### ITEMS
——
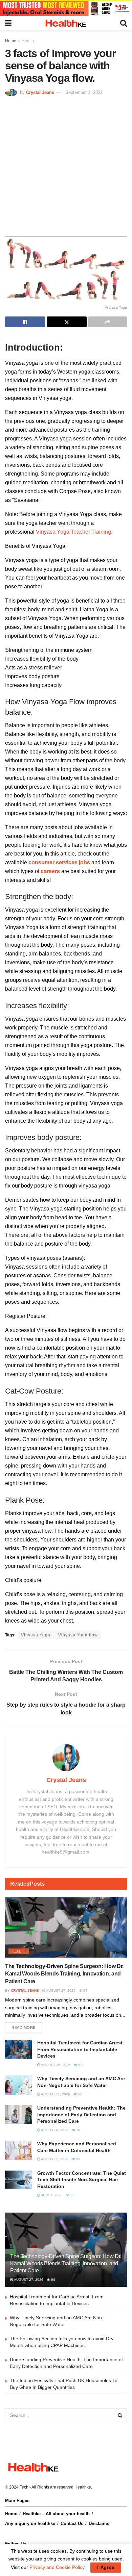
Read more (24, 2027)
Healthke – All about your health (56, 2513)
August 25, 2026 (55, 2065)
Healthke (82, 2487)
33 (77, 2159)
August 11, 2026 (55, 2094)
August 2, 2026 (54, 2159)
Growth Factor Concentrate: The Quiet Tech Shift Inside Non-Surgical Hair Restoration (81, 2179)
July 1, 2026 (51, 2195)
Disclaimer (100, 2523)
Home (10, 41)
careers (50, 871)
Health (28, 41)
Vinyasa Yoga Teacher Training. (74, 532)
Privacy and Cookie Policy (56, 2567)
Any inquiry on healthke (30, 2523)
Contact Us (72, 2523)
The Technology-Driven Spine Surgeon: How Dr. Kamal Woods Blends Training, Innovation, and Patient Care (64, 1973)
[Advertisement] (66, 165)
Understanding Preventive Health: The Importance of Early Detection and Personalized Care (81, 2114)
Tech (24, 2487)
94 (84, 1990)
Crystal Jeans (40, 92)
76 (77, 2130)
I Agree (105, 2567)
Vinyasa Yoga (35, 1635)
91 (79, 2065)
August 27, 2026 (60, 1990)
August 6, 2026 (54, 2130)
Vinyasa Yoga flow (78, 1635)
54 (79, 2094)
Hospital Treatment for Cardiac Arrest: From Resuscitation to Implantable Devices (80, 2049)
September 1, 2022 (84, 92)
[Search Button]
——
### DO THIS
Copy the listing without changes, starting at the line that contains "August 27, 2026 (60, 1990)" and ending at the last line of the listing.

### EXERCISE ANSWER
August 27, 2026 (60, 1990)
August 6, 2026 (54, 2130)
Vinyasa Yoga flow (78, 1635)
54 (79, 2094)
Hospital Treatment for Cardiac Arrest: From Resuscitation to Implantable Devices (80, 2049)
September 1, 2022 (84, 92)
[Search Button]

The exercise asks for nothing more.